While a bank account pays customers a stated interest rate, an institution offering trust services places a customer's funds in an investment vehicle where a trustee either manages the account or simply provides custodial services. Many banks offer trust accounts in addition to banking products, but the OCC had allowed charter holders to skip an FDIC application if the institution only provided trust services and did not offer deposit accounts.

The previous OCC policy had been in effect for about 20 years. Previously, it used to be the case that deposit insurance was automatic with any OCC charter, requiring no separate FDIC approval. But as a result of the thrift crisis, the deposit insurance agency began reviewing applications separate from the chartering authority. It was at that time the OCC started allowing trust banks to be uninsured.

The change could also subject nondepository trusts — which under federal law can be chartered by nonfinancial owners — to the same uncertainty facing other limited-purpose banks, including industrial loan companies. In debate over the 2010 Dodd-Frank Act, lawmakers had said the law would exempt nondepository trusts from a three-year moratorium that prevents the FDIC from approving applications of nonfinancial firms to create or purchase ILCs, other types of trusts and limited-purpose credit card banks. It is still unclear what policymakers will do when the moratorium expires in July. But some experts say the OCC's decision could put certain trust applicants in the same limbo as others.

An FDIC spokesman said the agency has not received any applications for limited purpose charters during the moratorium. (The FDIC declined to comment further for this story.)

Blank said the moratorium is not relevant since nondepository trusts generally are chartered by financial companies, but others were less convinced. Historically, there has been a mix of financial and nonfinancial companies receiving the OCC charter for trust banks.

Certain OCC trust applicants "can't get federal deposit insurance now because of the Dodd-Frank Act moratorium," said an attorney familiar with the OCC's policy change who asked not to be identified. "A financial company could technically avoid the moratorium, but other types of entities will potentially run into some obstacles. As a practical matter, the OCC's decision could drive all future applicants to the states."

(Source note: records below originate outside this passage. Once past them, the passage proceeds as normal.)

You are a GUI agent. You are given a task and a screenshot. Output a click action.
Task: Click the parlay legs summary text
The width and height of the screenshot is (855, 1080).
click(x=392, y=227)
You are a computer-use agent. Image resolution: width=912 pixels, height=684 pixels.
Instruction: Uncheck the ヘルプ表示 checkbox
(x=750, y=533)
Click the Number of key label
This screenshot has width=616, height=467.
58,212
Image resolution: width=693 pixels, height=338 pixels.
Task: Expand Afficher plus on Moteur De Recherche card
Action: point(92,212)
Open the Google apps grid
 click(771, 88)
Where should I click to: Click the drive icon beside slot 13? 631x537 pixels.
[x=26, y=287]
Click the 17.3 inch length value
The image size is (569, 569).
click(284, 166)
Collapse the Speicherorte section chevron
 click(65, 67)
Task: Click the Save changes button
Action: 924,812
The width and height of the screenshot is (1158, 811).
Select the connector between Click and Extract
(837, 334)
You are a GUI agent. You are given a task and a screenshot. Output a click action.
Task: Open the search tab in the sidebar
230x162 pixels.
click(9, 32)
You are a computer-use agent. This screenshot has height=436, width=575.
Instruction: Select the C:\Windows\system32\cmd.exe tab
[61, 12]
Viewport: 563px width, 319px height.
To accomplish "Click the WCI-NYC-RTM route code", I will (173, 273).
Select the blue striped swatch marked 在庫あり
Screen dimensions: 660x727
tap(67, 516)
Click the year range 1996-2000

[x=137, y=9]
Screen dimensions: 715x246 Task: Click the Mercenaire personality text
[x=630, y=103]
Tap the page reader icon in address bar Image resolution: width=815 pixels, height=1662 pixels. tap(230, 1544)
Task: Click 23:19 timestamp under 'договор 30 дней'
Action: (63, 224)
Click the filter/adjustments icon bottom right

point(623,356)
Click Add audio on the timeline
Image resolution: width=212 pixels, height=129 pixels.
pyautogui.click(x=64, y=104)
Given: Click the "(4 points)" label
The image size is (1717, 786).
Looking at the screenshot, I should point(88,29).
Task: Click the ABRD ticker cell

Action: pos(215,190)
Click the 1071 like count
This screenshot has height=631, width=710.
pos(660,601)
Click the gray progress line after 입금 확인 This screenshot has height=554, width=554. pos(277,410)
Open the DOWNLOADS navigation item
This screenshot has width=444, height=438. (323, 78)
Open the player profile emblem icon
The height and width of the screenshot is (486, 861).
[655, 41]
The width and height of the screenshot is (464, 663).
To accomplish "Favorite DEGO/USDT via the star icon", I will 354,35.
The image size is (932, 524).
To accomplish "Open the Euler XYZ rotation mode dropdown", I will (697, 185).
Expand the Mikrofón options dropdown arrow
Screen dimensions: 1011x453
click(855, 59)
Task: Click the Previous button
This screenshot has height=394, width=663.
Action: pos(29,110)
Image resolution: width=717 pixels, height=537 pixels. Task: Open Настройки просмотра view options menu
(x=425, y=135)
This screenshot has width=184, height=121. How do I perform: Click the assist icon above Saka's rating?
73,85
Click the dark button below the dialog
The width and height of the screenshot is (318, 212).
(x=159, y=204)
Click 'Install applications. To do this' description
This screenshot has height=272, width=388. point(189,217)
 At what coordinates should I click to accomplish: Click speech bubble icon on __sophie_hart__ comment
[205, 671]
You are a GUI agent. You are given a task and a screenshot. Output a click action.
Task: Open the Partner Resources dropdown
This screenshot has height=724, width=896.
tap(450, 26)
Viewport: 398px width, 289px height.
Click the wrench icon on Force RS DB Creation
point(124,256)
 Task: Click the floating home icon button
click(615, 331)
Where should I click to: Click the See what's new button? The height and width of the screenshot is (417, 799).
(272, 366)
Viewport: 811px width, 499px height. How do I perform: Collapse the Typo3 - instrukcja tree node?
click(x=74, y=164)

Before Dodd-Frank, trusts with federal thrift charters regulated by the Office of Thrift Supervision had to obtain FDIC insurance as mandated by prior statute. But Dodd-Frank closed the OTS and authorized the OCC to supervise thrifts. Yet that resulted in certain trust companies facing disparate regulatory treatment over their deposit insurance status even though they shared the same regulator.

Observers said the OCC's rationale for the policy shift mirrors concerns the OTS had about the potential for needing to resolve a failed trust that lacked deposit insurance.

"My understanding is that there is a similar reasoning that the OCC gave for requiring deposit insurance," said V. Gerard Comizio, a partner at Paul Hastings. "Jurisdictionally, and practically speaking, the OCC is not equipped nor inclined to handle a potential trust company receivership."

Since the FDIC requires insured institutions to have deposits on their books, the OTS-regulated trusts had typically accepted a nominal deposit of around $500,000 from their parent company to be in compliance. Under the new policy change, new OCC-supervised trust institutions are expected to follow a similar approach.

Blank said the shift is the rare case of the OCC's adapting to former OTS policy.

"Most of the transition has been OTS regulations being morphed into OCC regulations, and the OCC regulations being imposed upon formerly OTS-regulated institutions," he said. "This is one where the OCC looked at it and took just the opposite opinion. They looked at what the OTS used to do and made a determination that they liked that concept because it would get out of them of the spotlight if one of these" institutions failed.